1. Field of the Invention
The invention relates generally to printers, and more particularly, to an ink jet printer having two motors, each driving one of two sets of rollers of a drive paper mechanism.
2. Related Art
Digital set-top boxes (e.g., cable television boxes, Internet terminal boxes etc.) are being used increasingly with consumer home entertainment equipment such as television sets, video cassette recorders, digital video disc (DVD) players and the like. In many cases, it may be desirable for users to obtain a hard copy of information displayed on the screen of their television sets. Specifically, users typically want to print e-mail messages, maps, recipes and information-rich content, such as still or captured scenes from live broadcasts, DVD players, movie cameras, video recorders etc.
Currently, if a user wants to have a hardcopy of the displayed information, the user has to use a conventional printer. Most conventional printers, however, are bulky, and thus require large amounts of space in users' home entertainment units. Hence, a printer specifically designed for use in home entertainment units is needed (i.e., a living room printer).
The living room printer should be of low height (i.e., low profile) and relatively narrow in width to blend in with other home entertainment equipment. In addition, since home entertainment equipment is usually stacked one atop another in home entertainment units, user access to the living room printer should preferably be through a front plane of the printer.
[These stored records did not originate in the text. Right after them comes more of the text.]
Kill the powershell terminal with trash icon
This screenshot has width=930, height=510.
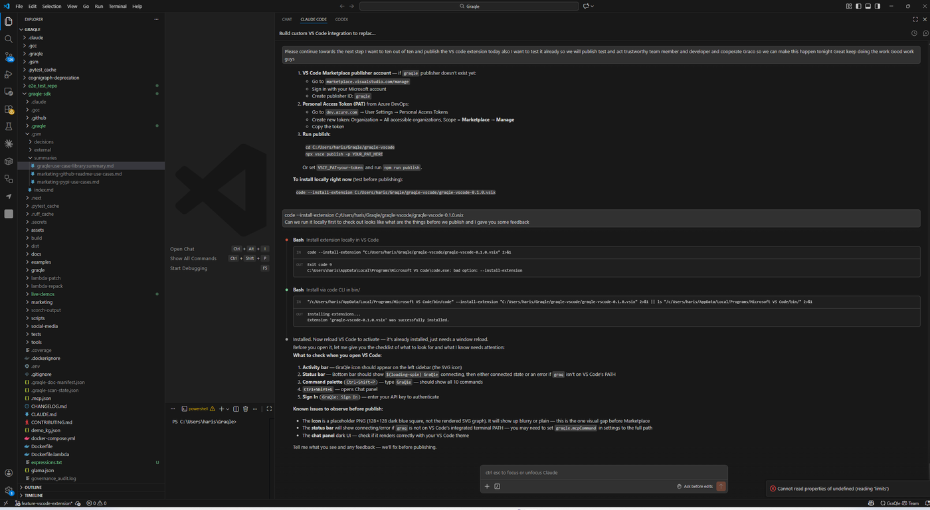(246, 408)
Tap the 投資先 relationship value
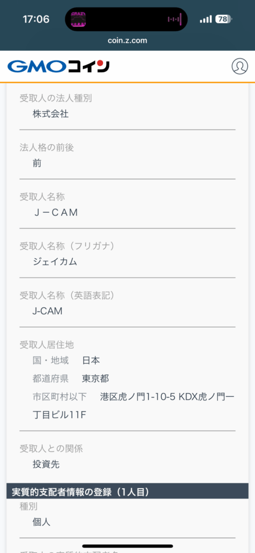This screenshot has height=553, width=255. [46, 464]
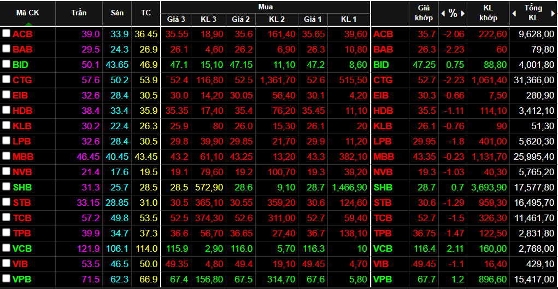Click the Sàn column header
This screenshot has height=289, width=558.
pyautogui.click(x=117, y=13)
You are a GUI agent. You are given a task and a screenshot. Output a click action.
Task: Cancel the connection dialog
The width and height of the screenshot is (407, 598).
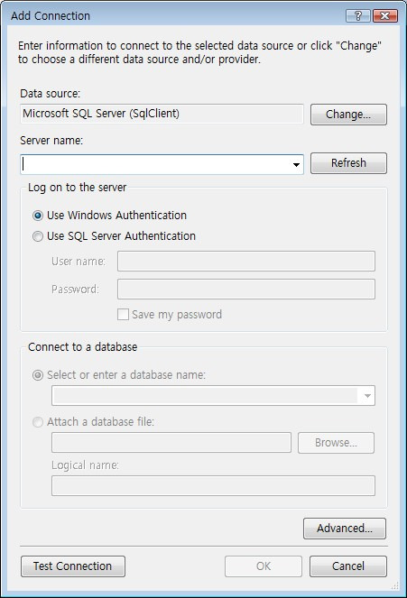click(x=348, y=566)
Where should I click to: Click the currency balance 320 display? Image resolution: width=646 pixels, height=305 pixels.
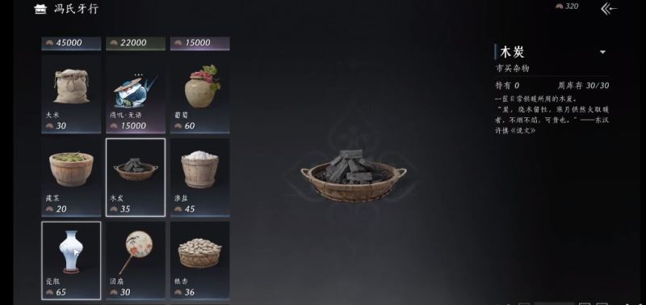pyautogui.click(x=567, y=6)
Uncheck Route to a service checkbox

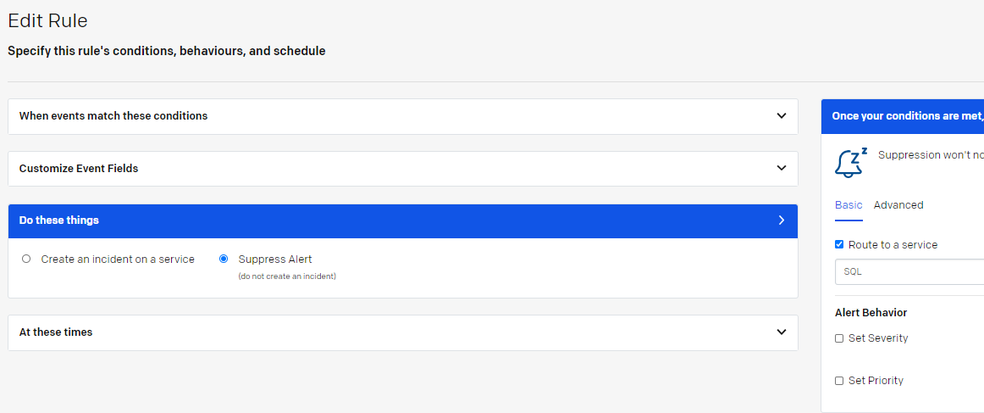[839, 244]
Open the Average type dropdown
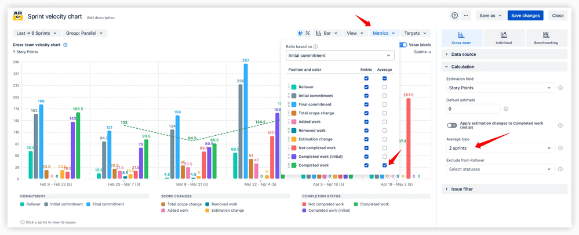The height and width of the screenshot is (235, 579). 500,148
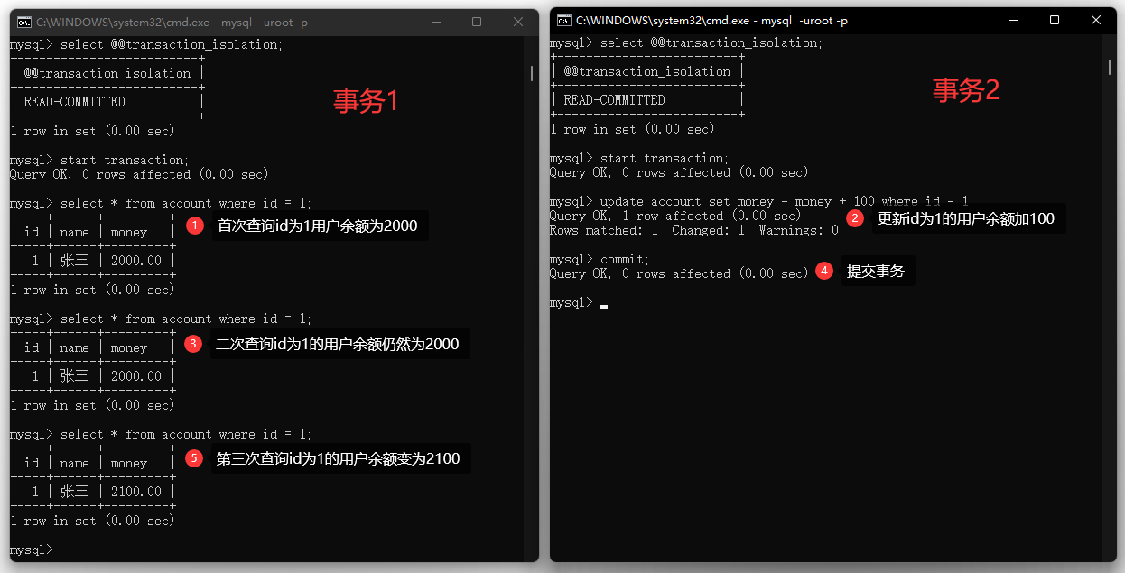Click the blinking cursor prompt in the right terminal
1125x573 pixels.
(x=603, y=303)
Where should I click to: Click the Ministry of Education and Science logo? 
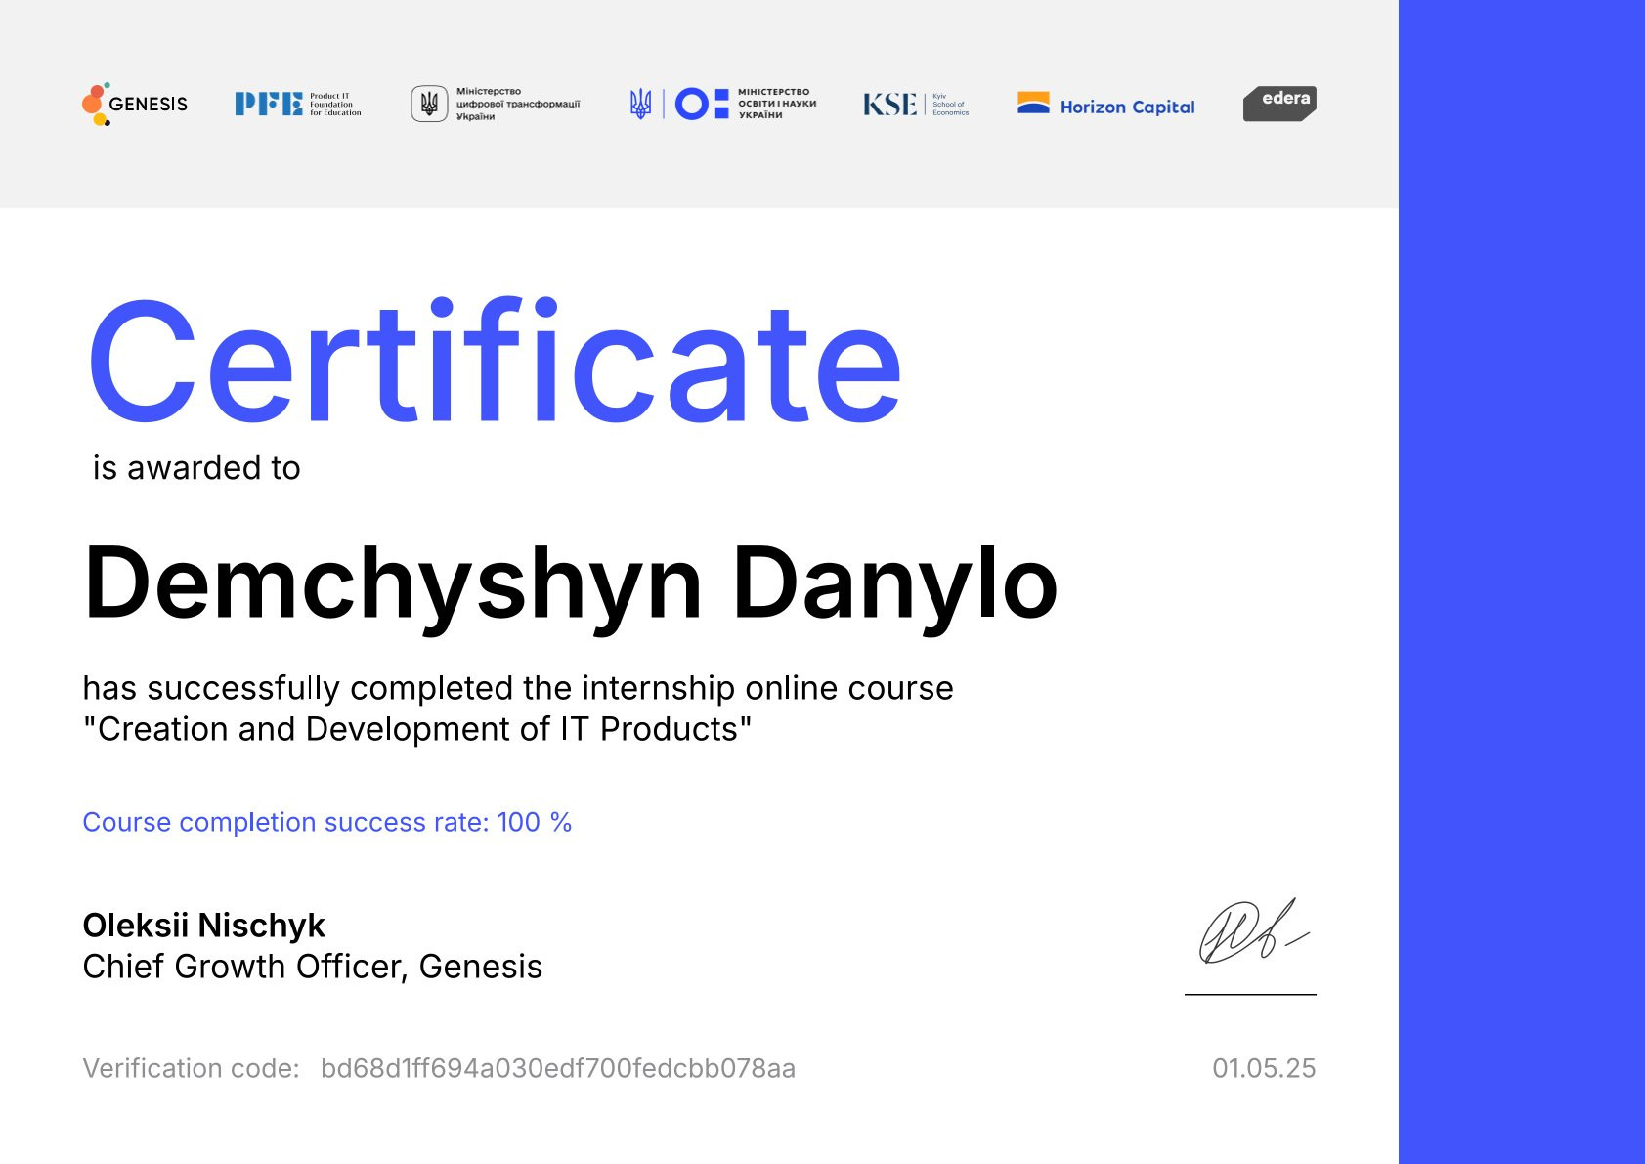(x=723, y=104)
Designing a low profile, narrow width printer with user front plane access presents some technical difficulties. For example, some conventional ink jet printers use a two-roller paper drive mechanism. One roller (i.e., a pick roller) is used to pick print media from an input paper tray and to propel the print media to a second roller (i.e., a feed roller). The feed roller forwards the print media to a print zone where the print media is printed upon by an ink jet printhead. For ease of explanation, the channel within which the print media travels from the pick roller to the print zone will be referred to as a paper path.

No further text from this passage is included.